Bank Holding Companies. Aaron Klein reminds us that the Fed did not just flub supervision of the bank, but also SVB Financial Group, the bank holding company that also included its venture capital arm. In other words, the holding company is a legacy of deregulation in the 1990s and the entry of banks into other ventures. That speaks in favor of renewed separation of functions.
Voters and Regulation. A poll by Data for Progress suggests that nearly 70% of likely voters are at least somewhat concerned about the health of the banking industry, and about 70% say they would support the restoration of crucial regulations that were rolled back by S.2155. Generally, respondents were supportive of the Biden administration’s actions in the aftermath of SVB’s collapse, though framing was important; calling it an “emergency fund” rather than a “bailout,” for example – the mention of making “billionaire tech investors and multi-million dollar companies” whole caused a sharp dip in support.
Deposits and Insurance.

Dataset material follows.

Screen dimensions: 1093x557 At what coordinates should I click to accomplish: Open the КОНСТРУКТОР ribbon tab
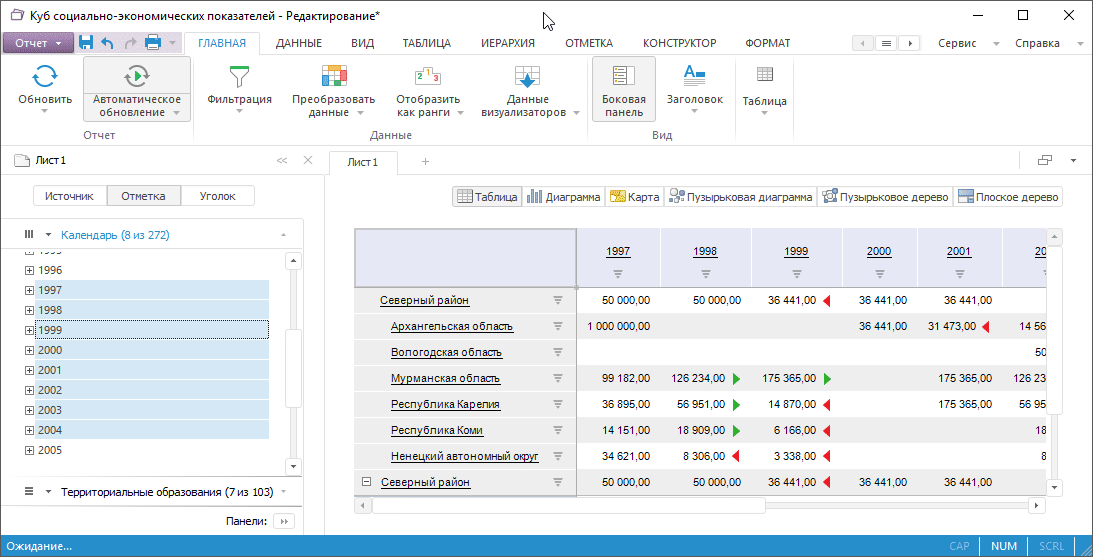pos(679,43)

Big banks will report a dip in deposits for the first quarter of 2023 when earnings reports come out, starting on Friday. Forecasts estimate about $100 billion was pulled out from accounts at the Big Four retail lenders in Q1, leaving them $521 billion less in deposits year on year. And some of the big banks that pitched in to rescue First Republic are now setting aside money to strengthen their own reserves. Chopra says: “We have a lot of families across the country querying and searching on the CFPB website about deposit insurance.” Lots of tweeting on this subject:
John Paul Koning: “At one point in the 1990s, over 80% of all U.S. deposits were explicitly covered by FDIC deposit insurance. Since then, insured deposits have fallen to ~55%, the lowest level since the 1960s.”
Morgan Ricks, Aaron Klein, Peter Conti-Brown debate deposit insurance coverage. Pat McCoy has been vocal as well.
Treasury Market. Richmond Fed has an article on possible changes to this key market. It also parrots arguments from the bank lobby, which wants Treasurys to be exempt from capital charges. AFR’s view: more transparency, don’t water down capital rules, and remember: during the pandemic, this exemption (then temporary) was a back-door bailout of banks.
Junk Bonds. Stress from the banking crisis is starting to recede in the junk-bond market. Spreads spiked in the middle of March, which traders take as an omen of recession, but have steadily fallen since then.
FDIC Reserve Corps and Travis Hill. A WSJ article sheds light on a group of executives, waiting in the wings to be called by the FDIC to fly in and take control of the bridge institution when a bank goes under. Also, new-ish Republican FDIC board member Travis Hill, who helped write S.2155 as a Senate staffer, says we should first look at facts to determine its role in the current crisis – but then concludes it had no role, and generally hews to Republican talking points.
Lawmaker Bank Trades. Two lawmakers, Reps. Nicole Malliotakis (R-NY) and Earl Blumenauer (D-OR), reported trades in bank stock amidst their work on the banking crisis fallout. Earlier this year, a bipartisan coalition reintroduced a bill that would prevent members of Congress and their families from trading in individual stocks.
Treasury Optimism. Yellen struck an optimistic chord this week, and the Treasury continues to believe that the U.S. financial system is “strong and sound.”
Bitcoin. Not an alternative to banks and banking, per the NYT, just a rally because, well, that’s where people want to stuff some speculative cash. Reminder: these markets are not very liquid, so a few trades can drive prices.
Novel Idea from Sweden. They fired the manager of their largest pension fund for investing in SVB, Signature and First Republic. Import that idea? Would be better than snus.